PHOENIX (AP) - Arizona on March 6 reported 54 COVID-19 deaths and 1,735 additional confirmed cases as the number of coronavirus-related hospitalizations dipped below 1,000 for the first time in four months.
With the latest figures released by the Department of Health Services, the state’s pandemic totals rose to 825,119 cases and 16,323 deaths.
As of Friday, 966 COVID-19 patients occupied inpatient beds, down from 1,043 as of Thursday and about a fifth of the Jan. 11 pandemic high of 5,082, according to the state’s coronavirus dashboard.
However, Friday’s hospitalization census was still twice as high as Sept. 27′s count of 468, the low between last summer’s surge and worse but now-receding fall and winter surge.
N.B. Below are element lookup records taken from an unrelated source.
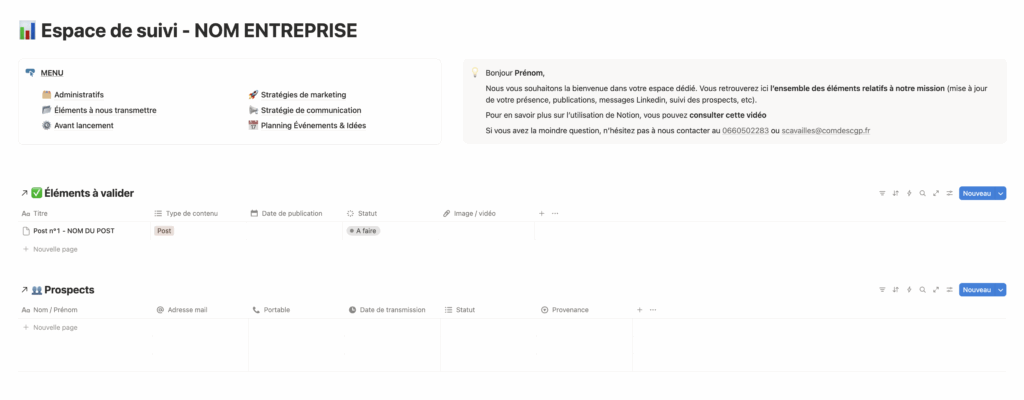1024x400 pixels.
Task: Open filter icon in Éléments à valider toolbar
Action: point(882,193)

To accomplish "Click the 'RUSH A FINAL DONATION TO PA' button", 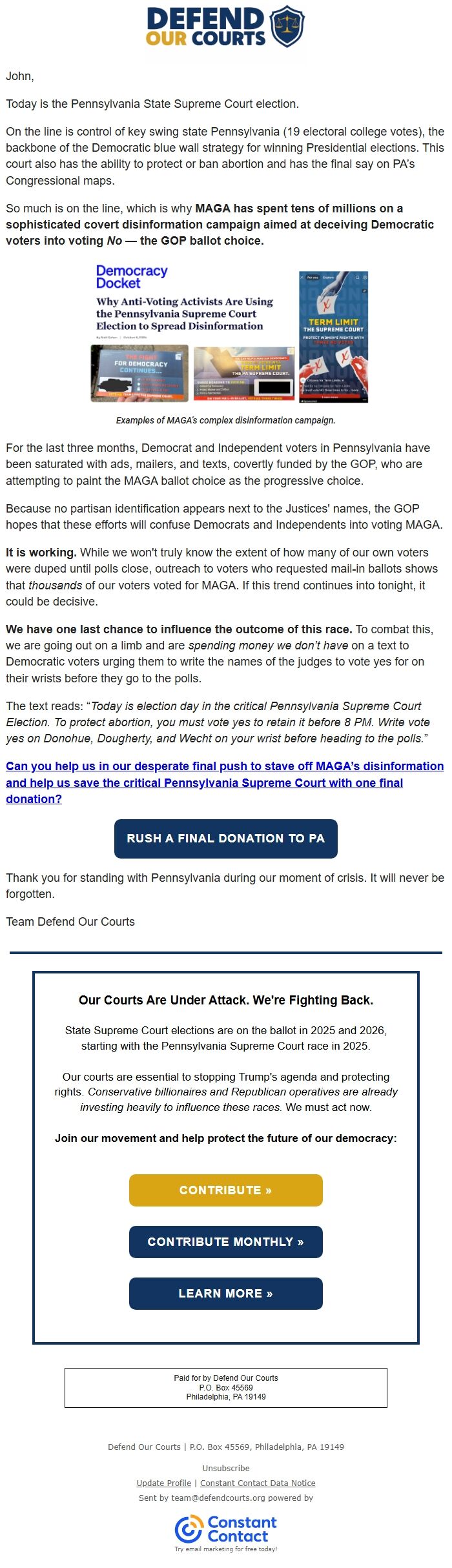I will 225,838.

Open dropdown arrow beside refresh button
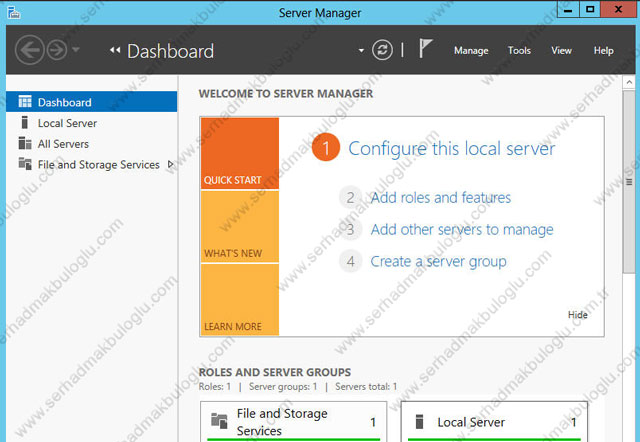click(x=361, y=51)
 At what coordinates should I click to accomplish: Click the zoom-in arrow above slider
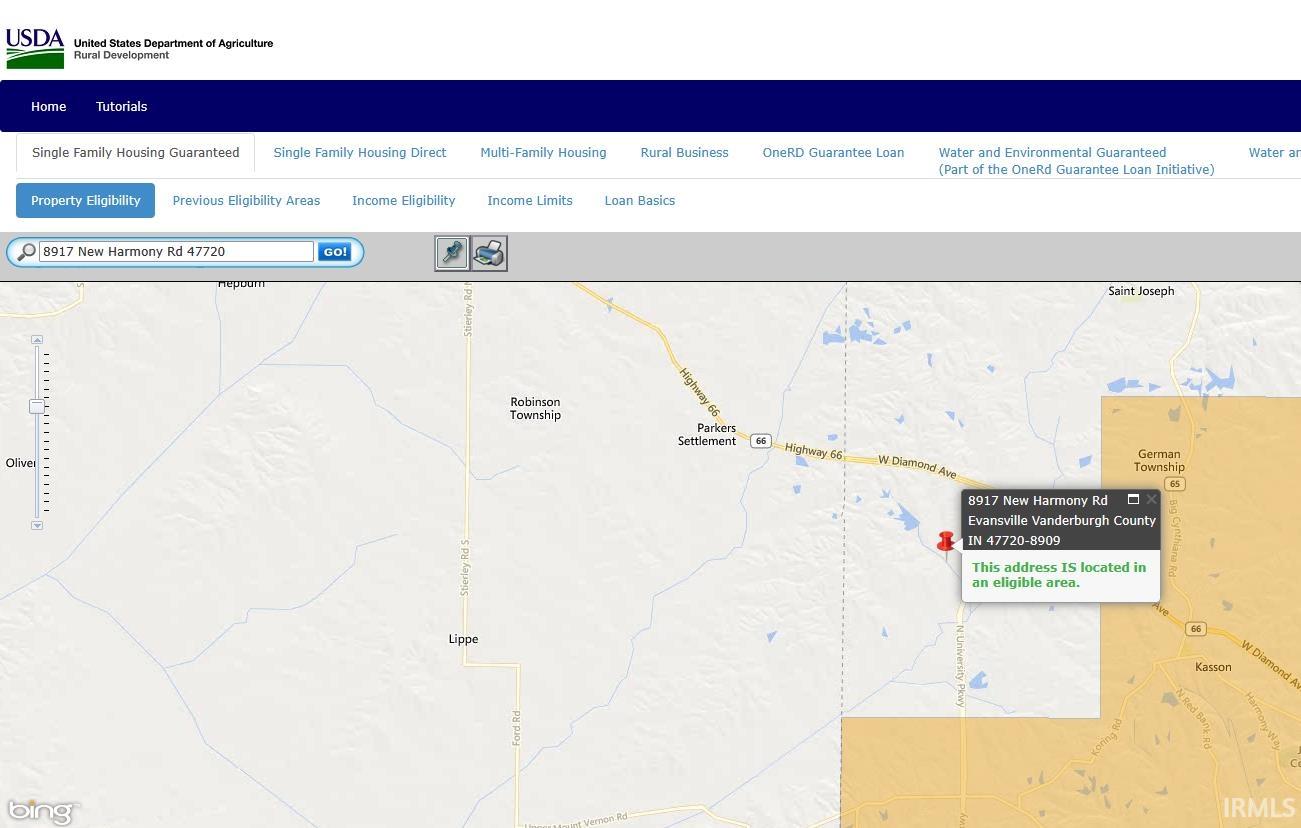(x=37, y=340)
Coronavirus in Arizona: Latest case numbers
Seven-day rolling averages of daily new cases and daily deaths continued to decline, according to data from The COVID Tracking Project.
The rolling average of new cases dropped from 1,512 on Feb. 19 to 1,265.1 on Friday while the rolling average of new deaths dropped from 83.9 to 63.2 during the same period.
The number of infections is thought to be far higher than reported because many people have not been tested, and studies suggest people can be infected with the virus without feeling sick.
Citing the state’s recent steady drop in confirmed new cases and the administration of more than 2 million doses of COVID-19 vaccine, Gov. Doug Ducey on Friday lifted capacity restrictions at restaurants, gyms and other businesses.
"With the vaccine rollout advancing rapidly, we continue to have hope for the future," he said.
According to the state’s coronavirus dashboard, 18.7% of the state’s population has received at least one dose of vaccine, and about half of those people are fully vaccinated.
The Health System Alliance of Arizona, a group representing major hospital systems, said it opposed Ducey’s move.
"Now is not the time to relax our mitigation efforts; we must stay the course to ensure that our vaccination efforts can outpace the spread of the virus," the group said.
Ducey’s order did not lift the state’s requirements for social distancing and masking requirements for businesses nor affect local governments’ mask mandates. Arizona doesn’t have a statewide mask mandate.